これではファンも悲鳴…日本のプロサッカーは三大会が錯綜して複雑怪奇すぎ!
選手のプレーにも影響が…
戸惑いがあるのは、ファン、サポーターだけではないようだ。 I神戸は、皇后杯の5回戦で、低迷する「ちふれASエルフェン埼玉」(リーグ戦9位)と対戦して大苦戦。延長戦まで戦うことになったI神戸のジョルディ・フェロン監督(スペイン人)は、苦戦の原因をこう説明した(最終的には3対2で勝利)。 「先週末、長崎でクラシエカップの準決勝があった。決勝進出を目指して選手たちは集中して戦って勝利した。すると、中5日でこんどは別のカップ戦で埼玉県熊谷市まで移動だ。熊谷は空港から遠いので移動が大変だ。肉体的疲労もあったが、それよりもメンタル的な疲労が大きかった」 もう少し補足すると、I神戸は12月1日のリーグ戦で、セレッソ大阪レディースと対戦して1対2で敗れている。今シーズンの初黒星で首位の座を手放した。つまり、フェロン監督は3週連続で3つの別の大会を戦う難しさを言いたかったのだろう。 監督は「こんなスケジュールはスペインでは経験がない」と言ったが、スペインだけでなく、日本でも3つの大会が錯綜(さくそう)するのは異例のことだ。

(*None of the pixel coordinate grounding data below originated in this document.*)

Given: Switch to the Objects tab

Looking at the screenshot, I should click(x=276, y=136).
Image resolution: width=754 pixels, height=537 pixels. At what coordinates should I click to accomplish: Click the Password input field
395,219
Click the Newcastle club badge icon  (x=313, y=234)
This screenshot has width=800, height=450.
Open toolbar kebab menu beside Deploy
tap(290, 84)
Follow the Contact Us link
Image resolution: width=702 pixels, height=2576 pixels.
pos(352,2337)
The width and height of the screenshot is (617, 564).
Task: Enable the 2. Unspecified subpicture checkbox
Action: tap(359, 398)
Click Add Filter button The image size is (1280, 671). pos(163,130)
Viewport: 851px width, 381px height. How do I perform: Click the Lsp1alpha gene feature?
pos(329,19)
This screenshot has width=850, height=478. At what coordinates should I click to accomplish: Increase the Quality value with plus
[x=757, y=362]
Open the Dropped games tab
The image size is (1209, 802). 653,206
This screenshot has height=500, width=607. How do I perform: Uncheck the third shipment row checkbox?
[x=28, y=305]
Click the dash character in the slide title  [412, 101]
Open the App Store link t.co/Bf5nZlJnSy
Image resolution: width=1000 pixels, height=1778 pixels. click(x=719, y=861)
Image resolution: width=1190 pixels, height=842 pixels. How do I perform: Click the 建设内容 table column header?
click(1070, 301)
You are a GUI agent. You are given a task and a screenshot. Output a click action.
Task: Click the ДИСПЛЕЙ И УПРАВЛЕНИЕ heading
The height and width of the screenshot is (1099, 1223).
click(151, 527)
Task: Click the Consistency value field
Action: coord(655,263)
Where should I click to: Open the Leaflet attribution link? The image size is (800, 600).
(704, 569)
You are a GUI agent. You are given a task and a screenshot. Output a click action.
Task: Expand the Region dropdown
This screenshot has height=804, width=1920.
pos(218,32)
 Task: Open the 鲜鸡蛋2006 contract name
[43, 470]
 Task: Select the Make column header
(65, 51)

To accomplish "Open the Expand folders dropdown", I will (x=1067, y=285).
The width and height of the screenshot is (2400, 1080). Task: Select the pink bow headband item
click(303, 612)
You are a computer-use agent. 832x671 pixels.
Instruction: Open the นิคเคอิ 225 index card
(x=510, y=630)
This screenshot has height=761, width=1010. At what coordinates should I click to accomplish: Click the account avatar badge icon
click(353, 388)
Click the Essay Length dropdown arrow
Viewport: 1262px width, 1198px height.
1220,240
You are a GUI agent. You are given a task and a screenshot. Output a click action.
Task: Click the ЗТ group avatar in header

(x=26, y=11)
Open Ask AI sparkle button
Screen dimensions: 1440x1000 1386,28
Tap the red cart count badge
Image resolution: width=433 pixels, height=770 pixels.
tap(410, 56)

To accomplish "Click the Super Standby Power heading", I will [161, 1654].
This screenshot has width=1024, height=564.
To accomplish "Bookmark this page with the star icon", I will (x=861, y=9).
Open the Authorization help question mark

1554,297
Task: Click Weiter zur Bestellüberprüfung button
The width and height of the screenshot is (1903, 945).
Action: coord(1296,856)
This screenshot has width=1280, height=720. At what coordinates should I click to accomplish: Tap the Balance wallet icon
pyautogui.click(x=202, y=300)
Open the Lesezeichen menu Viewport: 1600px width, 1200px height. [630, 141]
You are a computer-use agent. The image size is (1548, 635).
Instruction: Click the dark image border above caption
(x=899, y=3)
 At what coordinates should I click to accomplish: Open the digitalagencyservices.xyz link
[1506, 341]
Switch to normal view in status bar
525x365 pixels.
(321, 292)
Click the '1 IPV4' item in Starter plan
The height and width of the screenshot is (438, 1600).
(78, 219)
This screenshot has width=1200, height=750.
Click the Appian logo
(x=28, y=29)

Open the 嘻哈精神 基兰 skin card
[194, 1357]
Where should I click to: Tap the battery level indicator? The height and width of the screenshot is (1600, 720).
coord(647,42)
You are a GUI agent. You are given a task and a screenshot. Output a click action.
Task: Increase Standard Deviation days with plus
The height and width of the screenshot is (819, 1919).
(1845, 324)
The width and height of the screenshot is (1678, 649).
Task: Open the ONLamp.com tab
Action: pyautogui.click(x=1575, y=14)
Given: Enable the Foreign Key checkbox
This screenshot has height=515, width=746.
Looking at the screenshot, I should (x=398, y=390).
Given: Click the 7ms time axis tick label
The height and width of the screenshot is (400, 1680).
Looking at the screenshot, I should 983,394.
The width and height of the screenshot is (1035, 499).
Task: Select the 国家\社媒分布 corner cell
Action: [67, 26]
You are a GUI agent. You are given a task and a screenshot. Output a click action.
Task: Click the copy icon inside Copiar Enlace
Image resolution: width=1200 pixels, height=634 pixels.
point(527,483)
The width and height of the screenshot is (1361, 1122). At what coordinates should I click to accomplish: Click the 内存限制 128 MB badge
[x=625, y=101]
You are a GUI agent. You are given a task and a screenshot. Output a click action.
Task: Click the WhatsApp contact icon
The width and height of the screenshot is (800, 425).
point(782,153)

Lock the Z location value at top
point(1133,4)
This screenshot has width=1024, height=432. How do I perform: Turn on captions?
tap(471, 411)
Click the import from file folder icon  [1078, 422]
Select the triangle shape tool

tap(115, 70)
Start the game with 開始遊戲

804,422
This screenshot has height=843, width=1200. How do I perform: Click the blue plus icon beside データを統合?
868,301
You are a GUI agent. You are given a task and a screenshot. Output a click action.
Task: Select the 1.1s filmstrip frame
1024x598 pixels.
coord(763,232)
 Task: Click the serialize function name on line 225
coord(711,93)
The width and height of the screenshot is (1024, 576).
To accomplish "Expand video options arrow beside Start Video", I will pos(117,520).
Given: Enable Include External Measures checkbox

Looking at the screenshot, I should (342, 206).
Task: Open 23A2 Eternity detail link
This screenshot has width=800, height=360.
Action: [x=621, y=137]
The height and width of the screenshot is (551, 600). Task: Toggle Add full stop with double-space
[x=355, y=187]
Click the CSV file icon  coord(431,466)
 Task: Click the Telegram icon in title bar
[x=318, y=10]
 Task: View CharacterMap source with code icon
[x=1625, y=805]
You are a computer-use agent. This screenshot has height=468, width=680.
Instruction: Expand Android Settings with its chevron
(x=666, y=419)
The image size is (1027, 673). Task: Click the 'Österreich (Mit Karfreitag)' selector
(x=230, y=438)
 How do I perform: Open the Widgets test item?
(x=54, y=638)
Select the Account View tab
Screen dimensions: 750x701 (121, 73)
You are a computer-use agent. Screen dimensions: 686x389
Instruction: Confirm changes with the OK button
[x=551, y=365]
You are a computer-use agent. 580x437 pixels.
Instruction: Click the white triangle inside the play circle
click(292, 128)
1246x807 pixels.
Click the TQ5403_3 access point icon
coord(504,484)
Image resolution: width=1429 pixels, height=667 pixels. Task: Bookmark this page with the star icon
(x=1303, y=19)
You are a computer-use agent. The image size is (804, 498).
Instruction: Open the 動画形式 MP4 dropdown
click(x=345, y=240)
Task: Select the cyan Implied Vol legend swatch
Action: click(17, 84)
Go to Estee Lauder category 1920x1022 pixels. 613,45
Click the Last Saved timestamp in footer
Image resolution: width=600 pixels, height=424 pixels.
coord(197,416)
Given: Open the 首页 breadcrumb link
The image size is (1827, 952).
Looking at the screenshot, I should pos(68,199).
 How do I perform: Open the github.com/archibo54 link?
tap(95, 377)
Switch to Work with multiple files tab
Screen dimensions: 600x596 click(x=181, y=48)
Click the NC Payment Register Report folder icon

昨年はリーグカップ(今年から「クラシエカップ」)はリーグ戦開幕前に行われたし、来シーズンからはもっと遅い時期(皇后杯終了後)に変更になる。 一方、「3強」の一角、浦和レッズ・レディースは、12月8日の「クラシエカップ」準決勝でサンフレッチェ広島レジーナと対戦。2点差を追いついて延長戦に持ち込んだものの、最終的に2対3で敗れた後、中2日でリーグ戦の試合があった。浦和は今シーズンから始まったアジア・チャンピオンズリーグのグループステージが10月にあったため、その間のリーグ戦の試合が延期になっていたのだ。 大事な準決勝を延長戦の末に落としただけに、中2日のC大阪戦では肉体的にも精神的にも疲労が大きく、なんとか2対1で勝利したものの、内容的には散々の出来だった。
さらに複雑化が進む懸念も
個々の大会の日程も大事だが、年間を通してのスケジュールは非常に重要だ。それは、戦う選手や監督・コーチにとっても、そしてサポーターにとっても同じだ。 そして、問題は女子だけの問題ではない。男子のスケジュールもかなり複雑化してきているからだ。 男子のJリーグは、2月に開幕して12月まで行われる。そして、並行してカップ戦も開催され、11月の初めにリーグカップ(YBCルヴァンカップ)決勝がある。その後、天皇杯の準々決勝以降があって、元日に天皇杯決勝というスケジュールが長く続いていた。 ところが、この数年、日本代表チームの活動などの理由で、天皇杯決勝が元日ではなく、11月や12月に行われることが多くなった。今年は、特別な理由はなかったのに天皇杯決勝は11月23日だった。そして、YBCルヴァンカップ決勝が11月2日だったから、女子ほど複雑ではなかったものの、立て続けに同じ国立競技場で2つの決勝戦が行われた。 女子の場合、来シーズン(2025年秋から26年春)は、2つのカップ戦は別の日程で行われるのだが、男子の場合は、これからどうなるのだろうか? というのも、男子も2026年からいわゆる「秋春制」に移行するからだ。2026年8月に開幕して翌2027年5月までリーグ戦が続く。その間に行われる2つのカップ戦の日程については、今のところ正式発表はない。天皇杯決勝は、リーグ戦終了に合わせて5月か6月に行うのか?それとも、冬のリーグ戦中断を利用して年末(または元日)に行うのか?さらに、YBCルヴァンカップの決勝をいつに設定するのか。 とにかく、選手にとってもサポーターにとっても分かりやすくしてほしい。不都合があればすぐに変更するというのはもちろん正しいことだが、ただ、毎年のように日程が変更になってはますます難解になってしまう。 主催者側には“大人の事情”もいろいろおありだろうが、サポーターや一般のファンにとって、リーグ戦と2つのカップ戦があるサッカーのスケジュールは分かりにくい。そのことを考慮して、今シーズンの女子の日程の重複も参考にしながら、慎重に検討してもらいたいものだ。